That promising future, however, can come crashing down if your supposedly innocent teenager hangs around with the wrong crowd or makes a mistake that can come back to haunt them. For example, if your teen pulls an online prank, he could be charged with a misdemeanor, an act that can stay on his record for many years, requiring the assistance of a lawyer to expunge. Otherwise, many colleges and universities may reject your son or daughter if he or she has a criminal record, no matter how “innocent” the infraction.
Tried as an Adult
When your child turns 18, she is considered an adult. However, in many states juveniles can be tried as an adult and, if you’re in North Carolina, New York or Connecticut, everyone from 16 on up is automatically prosecuted as an adult. Moreover, there are 10 states which try 17-year-olds as adults too.
For parents, the legal system can seem confusing and contradictory. In some states, a juvenile needs her parent’s permission to pierce her ears, but not for obtaining birth control or, in some cases, to have an abortion. All states make young adults wait until they are 21 before being allowed to purchase alcohol; however, teens can drive as young as 15 in some states.
Most teens are “good kids” and aren’t likely to get into the kind of trouble that “juvies” find themselves in. However, one wrong-headed move and your child could be in for some legal trouble, perhaps sentenced for a crime. In prison, he or she will be exposed to an unsavory element and may find themselves pulled further down a path leading to a life of crime.
The path to adulthood for teenagers is fraught with many challenges as young folks navigate their way forward. J. Tom Morgan, a nationally recognized expert on crimes involving juveniles, cautions parents about the many pitfalls facing youth today. Writing for “Carolina Parent” Morgan notes that so-called “harmless pranks” include what some parents may have done when they were young, decisions that can result in criminal prosecution.
For example, using a fake I.D. to gain access to a bar is a misdemeanor. In time’s past, your officer of the law may have simply confiscated the I.D.s and called your parents. Today, police may haul your child in.
Attending a party where alcohol is served can mean your child will be arrested even if he doesn’t take a sip. An officer can claim “probable cause” and round up everyone and charge them with a misdemeanor. Furthermore, as parents you can be held responsible for your teen’s secret party held at your home while you were away. Many states have “social host liability” laws on the books where you’re responsible as a homeowner if a friend of your son or daughter leaves your home and gets into trouble such as drunken driving. Imagine the grief and lawsuit you’ll face if someone is injured or dies.
Morgan also warns parents about the Internet, noting that certain online pranks can have serious ramifications. A threatening email, a nasty comment left on MySpace or Facebook, or repeatedly instant messaging someone who told them to stop can result in charges of cyberstalking. Your teen must understand that actions do have consequences.
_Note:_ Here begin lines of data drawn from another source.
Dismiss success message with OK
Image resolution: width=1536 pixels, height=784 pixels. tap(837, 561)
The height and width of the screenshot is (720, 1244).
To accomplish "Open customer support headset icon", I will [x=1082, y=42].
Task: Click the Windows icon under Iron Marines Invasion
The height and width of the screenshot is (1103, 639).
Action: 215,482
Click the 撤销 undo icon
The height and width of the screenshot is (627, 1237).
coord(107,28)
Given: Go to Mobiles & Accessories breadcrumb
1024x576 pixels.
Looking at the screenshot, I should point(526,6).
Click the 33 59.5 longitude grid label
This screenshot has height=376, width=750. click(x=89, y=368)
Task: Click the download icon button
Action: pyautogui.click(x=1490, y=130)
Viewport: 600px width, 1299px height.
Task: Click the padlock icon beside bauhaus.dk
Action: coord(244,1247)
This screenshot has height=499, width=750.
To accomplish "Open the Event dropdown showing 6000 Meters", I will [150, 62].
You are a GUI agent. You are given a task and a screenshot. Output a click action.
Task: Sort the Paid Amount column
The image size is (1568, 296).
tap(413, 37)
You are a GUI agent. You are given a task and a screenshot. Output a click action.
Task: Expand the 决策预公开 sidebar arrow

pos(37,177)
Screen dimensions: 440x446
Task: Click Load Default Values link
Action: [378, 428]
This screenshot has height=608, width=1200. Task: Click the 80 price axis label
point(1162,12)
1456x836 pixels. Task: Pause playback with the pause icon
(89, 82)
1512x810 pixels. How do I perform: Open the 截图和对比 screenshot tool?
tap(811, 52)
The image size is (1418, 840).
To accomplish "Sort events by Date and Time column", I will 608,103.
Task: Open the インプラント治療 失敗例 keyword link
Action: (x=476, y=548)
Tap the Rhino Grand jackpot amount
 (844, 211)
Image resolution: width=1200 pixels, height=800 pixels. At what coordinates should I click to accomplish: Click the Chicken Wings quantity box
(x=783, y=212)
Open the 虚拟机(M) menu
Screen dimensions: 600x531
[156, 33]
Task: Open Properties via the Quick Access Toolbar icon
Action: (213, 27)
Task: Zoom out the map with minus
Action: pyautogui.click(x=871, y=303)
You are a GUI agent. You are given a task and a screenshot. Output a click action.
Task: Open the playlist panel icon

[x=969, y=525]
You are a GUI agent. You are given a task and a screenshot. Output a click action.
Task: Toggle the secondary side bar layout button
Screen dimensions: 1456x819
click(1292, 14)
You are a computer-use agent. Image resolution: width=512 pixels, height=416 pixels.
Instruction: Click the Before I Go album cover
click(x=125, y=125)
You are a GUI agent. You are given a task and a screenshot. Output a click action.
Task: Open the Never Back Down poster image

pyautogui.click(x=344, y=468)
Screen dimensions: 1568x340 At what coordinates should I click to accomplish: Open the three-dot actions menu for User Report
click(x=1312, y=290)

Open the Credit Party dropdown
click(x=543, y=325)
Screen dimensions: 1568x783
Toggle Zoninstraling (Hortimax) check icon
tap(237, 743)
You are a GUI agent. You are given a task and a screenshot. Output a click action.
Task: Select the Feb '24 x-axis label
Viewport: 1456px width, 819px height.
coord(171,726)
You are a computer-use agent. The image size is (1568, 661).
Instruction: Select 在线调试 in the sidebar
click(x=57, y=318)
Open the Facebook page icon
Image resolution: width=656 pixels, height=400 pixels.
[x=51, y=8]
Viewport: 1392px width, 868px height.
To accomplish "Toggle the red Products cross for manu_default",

Should your son or daughter find themselves in trouble, you may be able to get the misdemeanor dismissed. In some locales, such as Tucson, some first-time offenders can get have their charges dismissed which means there is no criminal conviction nor a trial. No fine is levied either, but the offender will be required to complete a one-day 7 1/2 hour counseling session through the city’s diversion program. That program costs $200 and, if restitution must be made, then an additional cost is assessed.
Clearly, curtailing teen behavior is in everyone’s best interests and can save your child from heading down a path of ruination. Commit a misdemeanor in some locales and your son or daughter may not have the sympathetic ear of a judge or jury to offer up a second chance.